Lebanon at risk of being sucked into Syrian conflict

The November 12 attack on Beirut “tragically confirms the threat of destabilisation that hangs over Lebanon”, according to Maronite priest Paul Karam, President of Caritas Lebanon.

“If the war continues in Syria, it is inevitable that our country risks being sucked into the vortex,” he said, adding that the effects of the Syrian war are deeply felt in Lebanon. Explaining that the millions of refugees in Lebanon inevitably pose security problems, he told Agenzia Fides, “In such a multitude of desperate people, it is not difficult to imagine that there may be even some of those who have been brainwashed, and are ready to blow themselves up in suicide attacks, causing innocent victims.”

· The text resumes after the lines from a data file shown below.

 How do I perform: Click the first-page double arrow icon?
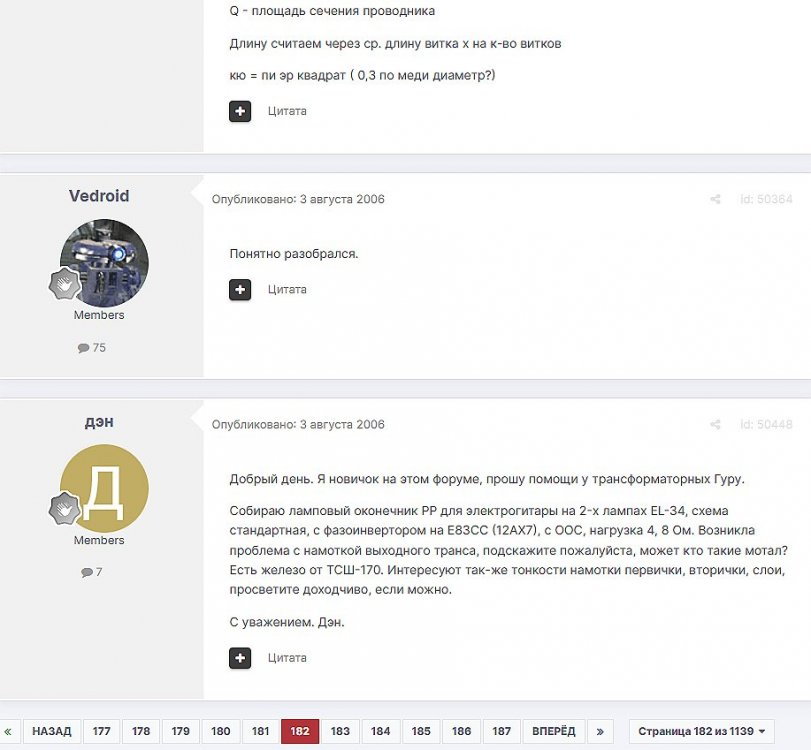(x=9, y=731)
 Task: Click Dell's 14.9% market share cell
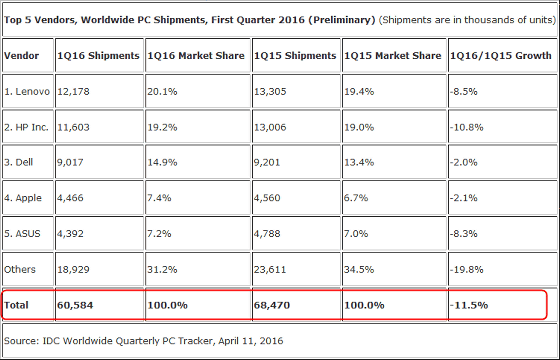point(198,162)
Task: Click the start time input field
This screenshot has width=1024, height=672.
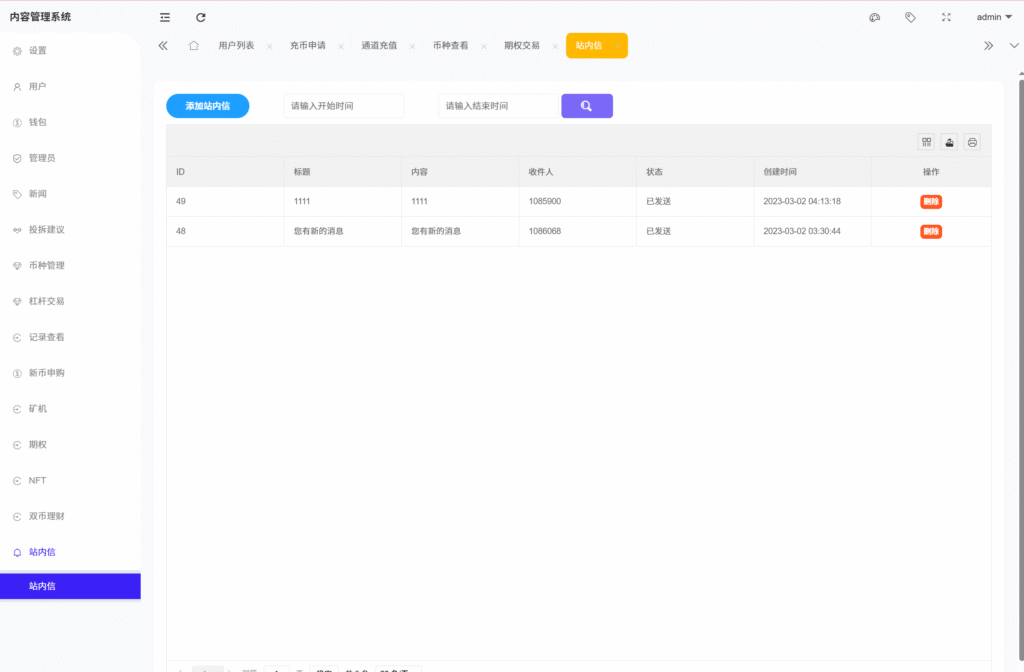Action: click(343, 106)
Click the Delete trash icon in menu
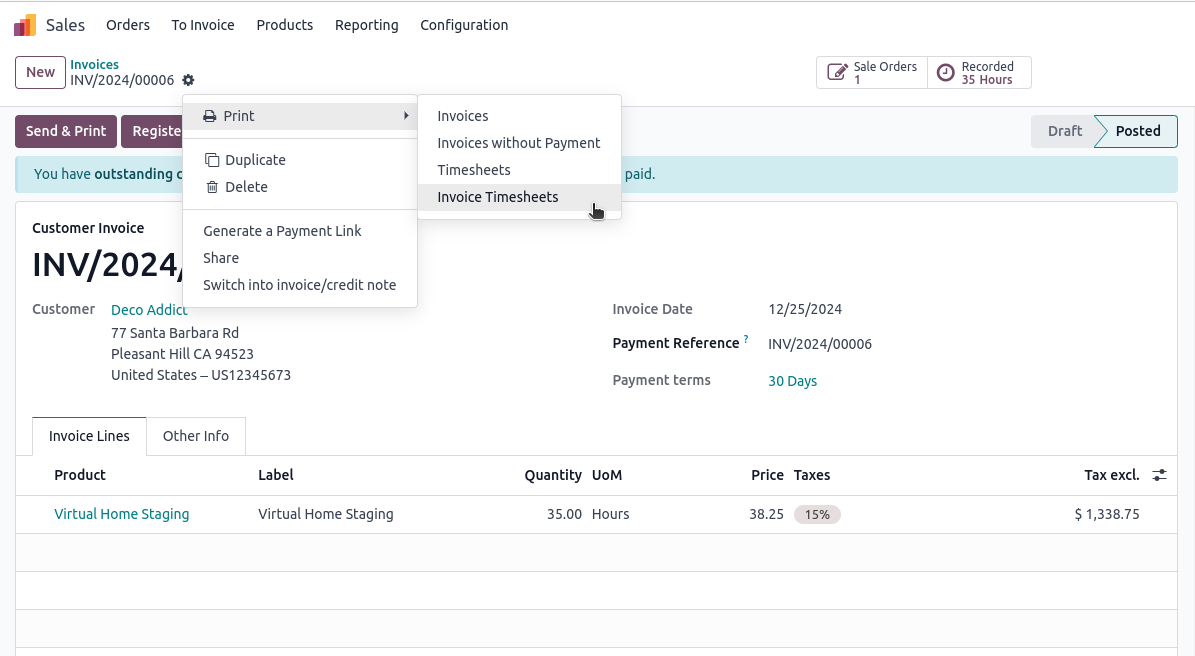 click(x=211, y=187)
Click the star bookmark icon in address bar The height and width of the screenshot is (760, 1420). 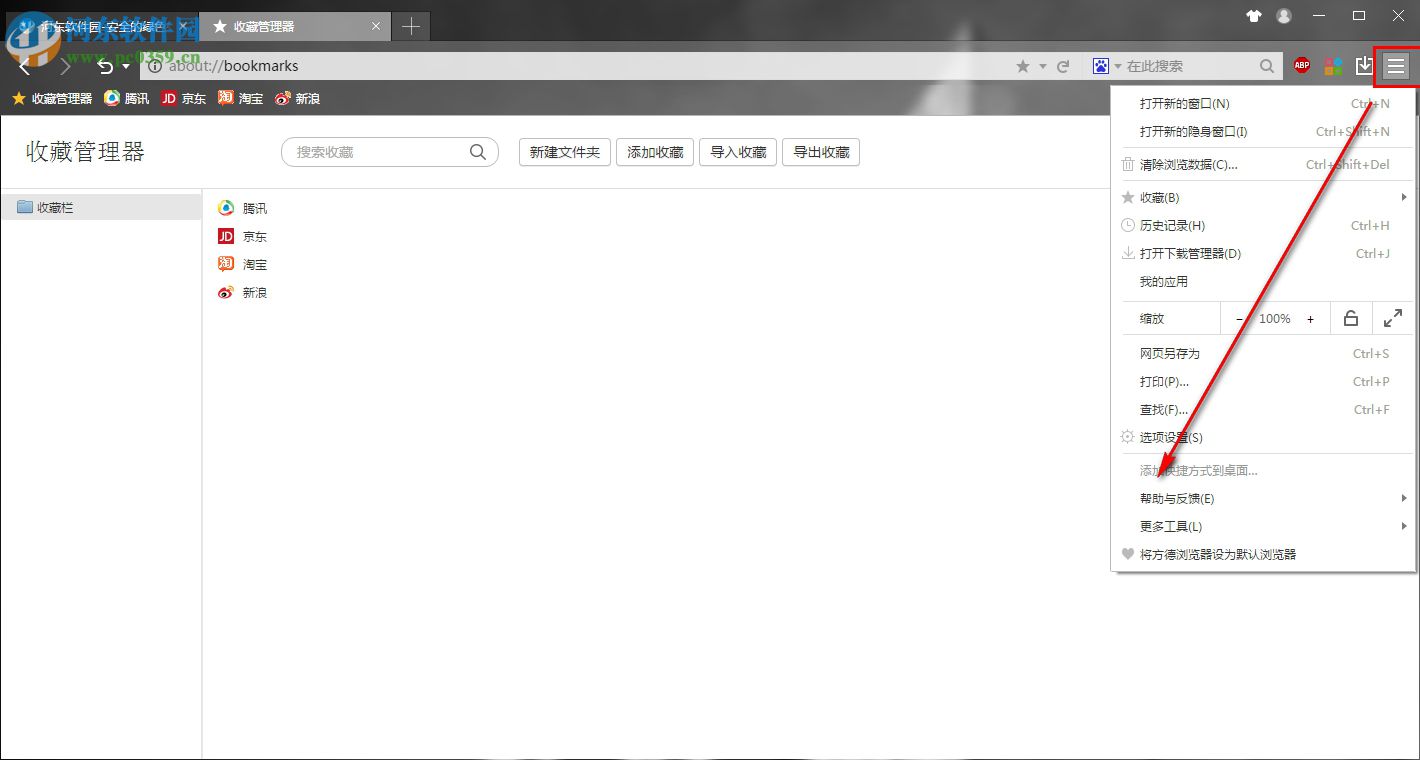tap(1022, 65)
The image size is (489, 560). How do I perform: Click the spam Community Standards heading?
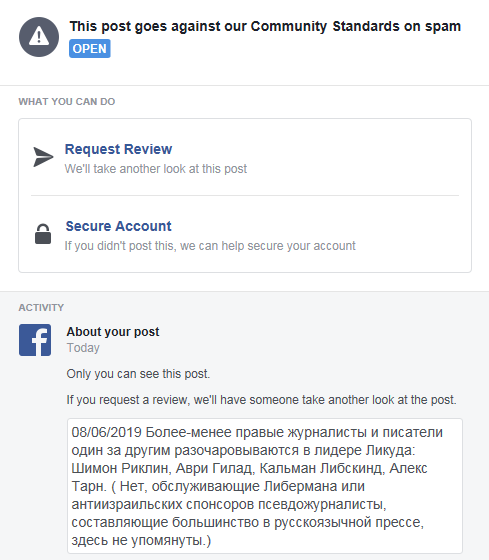[265, 26]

The international community and the regional powers that he said had created the crisis “must stop the conflict in Syria if they really want to prevent all the countries in the area of being infected and destabilised by this crazy war”, he said.

The attack, carried out by two suicide bombers, was the most serious violent action to have taken place in Lebanon in eight years, killing 43 people and injuring at least 239. 

 

Christian activist shot in Pakistan 

A Christian activist who works to provide free legal aid to poor Pakistani Christians was shot in the legs in late October, it has been revealed.

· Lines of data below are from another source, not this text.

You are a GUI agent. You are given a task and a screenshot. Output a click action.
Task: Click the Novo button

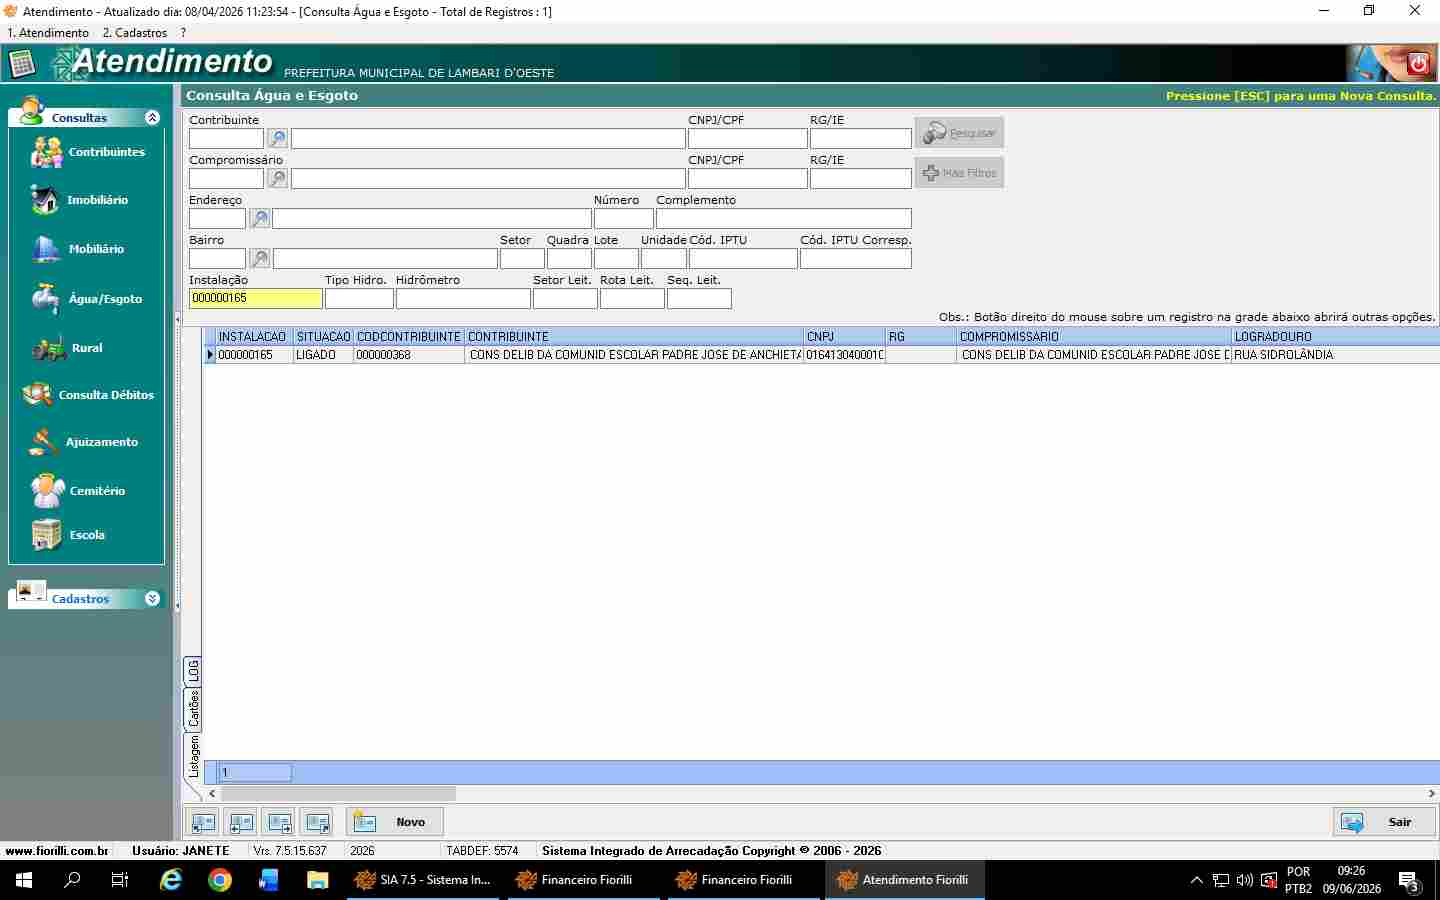click(x=395, y=822)
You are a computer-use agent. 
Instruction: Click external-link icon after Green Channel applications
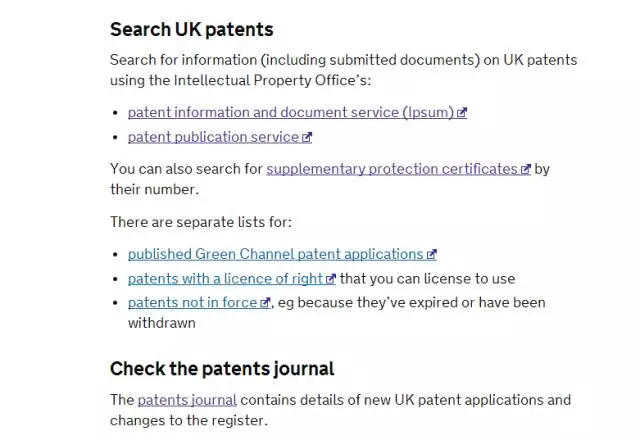click(431, 255)
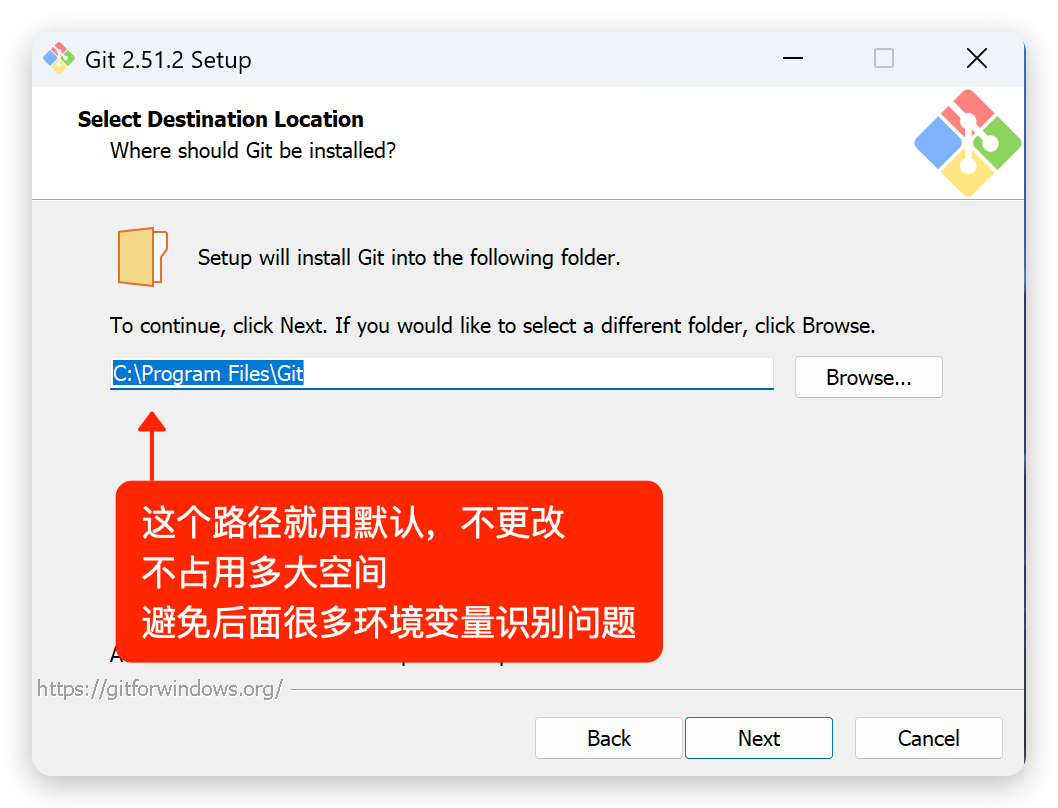Close the Git 2.51.2 Setup window
Viewport: 1058px width, 808px height.
[976, 59]
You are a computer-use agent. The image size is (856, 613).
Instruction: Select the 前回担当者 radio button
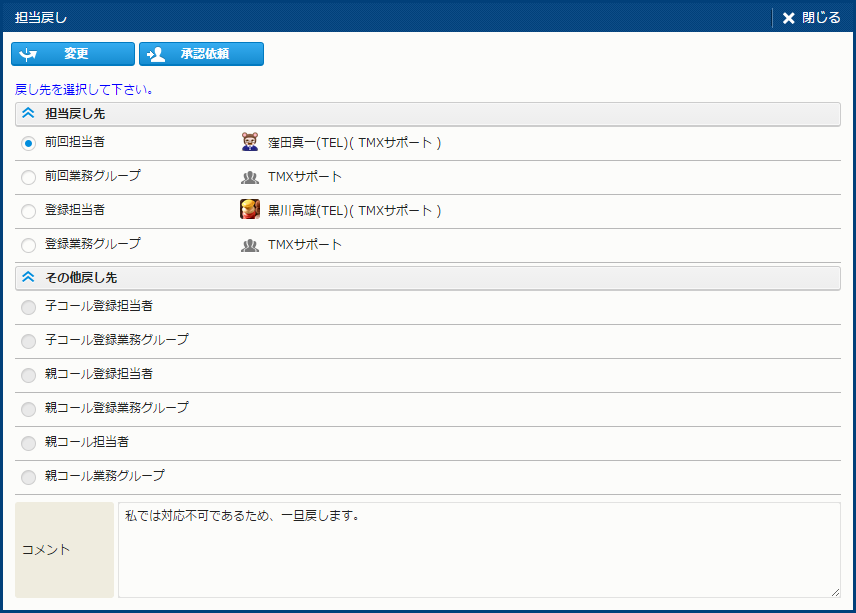[28, 143]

News of the attack in Lahore on Aslam Masih, a member of the Legal Evangelical Association Development (LEAD), was withheld until now for security reasons.  

The attackers asked Mr Masih to withdraw a complaint that the police had registered and when he refused they shot him. 

LEAD’s director, Sardar Mushtaq Gill, said the attack, the second of its type this year, “is a clear sign of intimidation towards our work”. 

 

Leading imam condemns attacks

Attacks against places of worship are “against the authentic Islamic religion and its teachings of tolerance”, according to Ahmed al-Tayyeb, Grand Imam of al-Azhar, in the aftermath of an attack on a Cairo church belonging to the Evangelical Coptic community.

Condemning the November 12  attack, in which men on motorcycles shot members of the security forces who were guarding the church, the leading figure in Sunni Islam’s biggest theological academic centre pointed out that that such attacks tended to backfire. 

Instead of frightening people and fostering sectarian divides, he said, they often serve to bolster “the determination of Christians and Muslims to remain united and to support together the fight against terrorism waged by the Egyptian authorities”.

 

Maltese bishops call for generosity to migrants

Malta’s bishops have thanked European and African leaders gathered at the country’s capital for “the goodwill and commitment being shown with the hope of finding concrete solutions to address the situation concerning migration”.

In a statement sent to those gathered at the migration summit in Valletta, Gozo’s Bishop Mario Grech and Malta’s Archbishop Charles J. Scicluna recalled our “responsibility to work towards guaranteeing respect for everyone’s fundamental rights, especially the weakest and victims of violence, injustice and poverty”.

Urging the countries at the summit to have “a generous openness”, they encouraged Christians to pray that the countries could reach concrete solutions, “conscious that human beings all have a common origin and belonging”.